But the PPC feels a top-down approach is even more important for wholesale change. That's why the PPC works with environmental lawyers and other nonprofits to influence policymakers to pass laws so that conservationist choices are made before they ever fall to the consumer. One of the PPC's recent victories on that front is California's ban on all products containing microbeads, tiny plastic particles that many manufacturers include in products such as exfoliants and toothpaste that the United Nations Environmental Assembly calls an "emerging issue," as microbeads "tend not to be filtered out during sewage treatment, but are released directly into rivers, lakes and the ocean," where they contaminate the food chain.

But as Glazner notes, considering the present state of U.S. politics, compelling such policy changes is an uphill battle.

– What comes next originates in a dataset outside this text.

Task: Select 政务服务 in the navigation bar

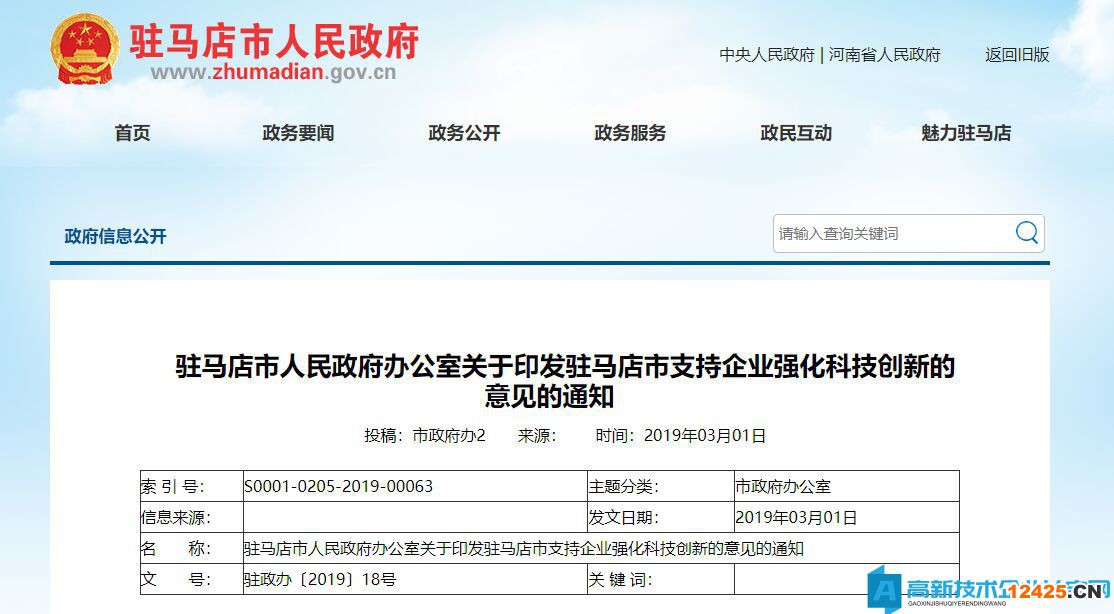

"We still have a major party in this country dominating our politics that still won't admit that [human-caused] climate change is real," she says. "If you're trying to get policy passed that in any way regulates industry—and when you get down to it, plastic pollution and laws is all about regulating industry, because it's about source-reduction—you're going to have a hard fight. So we always anticipate friction."

There's also the resistance big business. As an example Glazner points to California's ban on plastic bags, the first such ban in the United States. You haven't heard of it, you say? That's because, despite Gov. Jerry Brown's signing the ban into law in September 2014, lawsuits filed by major plastics manufacturers have prevented the law's implementation, forcing it to a vote this coming November.

Glazner says the reason for such obstacles to protecting the environment is simple: profit. The more plastic manufacturers delay the implementation of better environmental practices, the more plastic they create, thereby increasing their financial bottom line as they broaden the problem, a problem that literally will not go away by itself.

And that problem may be showing up like never before. A 2013 study published by Environmental Defence reported a first-ever finding of neonates being born "pre-polluted," with dozens of carcinogenic chemicals—many from plastics—detectable in their umbilical cord blood.

Needless to say, no reduction of plastic pollution can come too soon or be implemented too widely. So the Plastic Pollution Coalition's call for change cannot sound too loudly. And in a world where so much of a material meant to last virtually forever is used once that then thrown away, a big change is little to ask.


About the Author

Except for a four-month sojourn in Comoros (a small island nation near the northwest of Madagascar), Greggory Moore has lived his entire life in Southern California.  Currently he resides in Long Beach, CA, where he engages in a variety of activities, including playing in the band MOVE, performing as a member of RIOTstage, and, of course, writing. 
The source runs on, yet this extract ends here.